Daphne: On the subject of teaching, how does that factor into your individual craft? Or does it exist on a totally other plane?
Ryan: Absolutely teaching has an influence. I think I gain a lot of insight in helping people understand the basics around pottery making — though most of my work is sculptural or on the wall, I was trained in traditional pottery. There’s a history of pot making as this intellectual practice to explore the poetics and philosophies behind craft, making, labor, etc. Through teaching, I am able to remain in touch with those ideas. Although all sorts of things are made at Greenwich House Pottery (sculpture, architectural works, tiles, etc.) we often start with the vessel. In taking this material, this mush from the earth, you learn how to give it volume. A vessel is a really good way to explore that. Similarly, the general language of pottery is something my work will always center around to some extent, even when I am not directly making pots. I’m a sculptor who thinks about pottery non-stop.
Daphne: It’s fascinating how revisiting the fundamentals of your practice over and over again can ground your work. A bit of a deviation, but I’m really interested in your use of color – specifically the color orange. It’s not the flat terracotta I would expect in pottery. It’s almost luminous. There's something almost metallic about it. How are you utilizing color and value?
Ryan: The orange you see is the clay itself, a similar terracotta to what may be used to make a terracotta roof or flower pot. I just returned from Spain and I was in Ecuador earlier this year. I am always fascinated by the terracotta everywhere in architecture and pottery. I’m also inspired by much of the ornamentation I see on historic buildings throughout New York City, often made directly (or prototyped) with clay and plaster. Currently, I am drawn to tile, pottery, and architecture that uses clay from throughout history. For me, the terracotta fits nicely into that. I don’t want it to look like this flat, dry terracotta – it looks different because I spray different glazes on top to make it pop.
Daphne: I can see how that use of the (terracotta) color is also grounded in the fundamentals of pottery and the history of pot-making. You’ve mentioned that much of your work is informed by history; it appears to show a dichotomy between artifacts and commercial icons in many of your pieces. I’m curious how that developed, how you juxtaposed those things, but also what your philosophy is?
Ryan: I just love to consume knowledge pertaining to ceramic history. I’m also really interested in not just written history but the oral history and mythology that develops around artists, especially in a place like this [Greenwich Pottery House]. With over a hundred years of history, we’ve had different artists from “The Canon” here. You hear stories of what that was like. The same can be said for my graduate school. Alfred University has an even longer history of ceramics in which this oral, mythological sense of the place and its people gets passed around. The myth of makers is just as important as any facts for me. At the same time, there is so much serious thinking and dogma around craft ideology and processes. I approach it with the utmost respect and as a teacher, I have to be the carrier of that knowledge.
I also want to poke fun at it or disarm some of the reverence at times. I am interested in things like pastiche or parody or even bad copies of things.
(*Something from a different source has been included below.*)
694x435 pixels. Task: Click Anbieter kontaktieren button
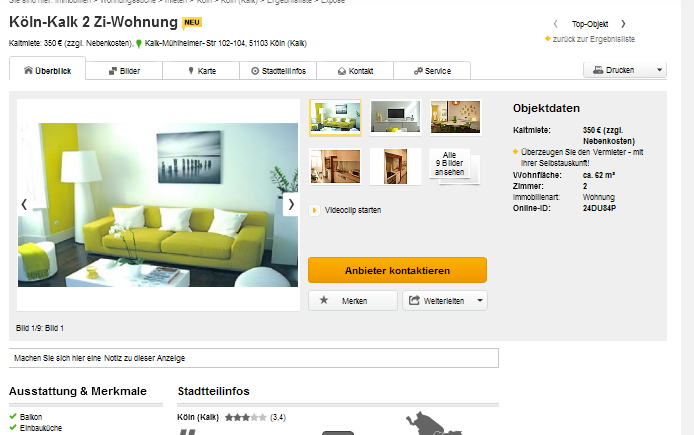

In graduate school, I collected a lot of objects from the dollar store or Walmart or thrift stores. The things that I would gravitate towards would often be referencing some ancient history or some form of prehistory. They often had to do with ceramics, vessels, or just plastic stuff that was made to look old for interior decoration of lawn decor or ornaments. In a way, these objects made an attempt to relocate you to a different time period or place. I think sometimes craft objects make the same attempt, though with an approach poised as something more respectable. I often wonder if it is. How do I honor both the fake and the original? Or, is it even a fake, or just another thing entirely? I ask myself this because I think they are both valid, poetic, have meaning, and an impact on the world. What we change is the assigned value which brings up other issues pertaining to an object’s worth.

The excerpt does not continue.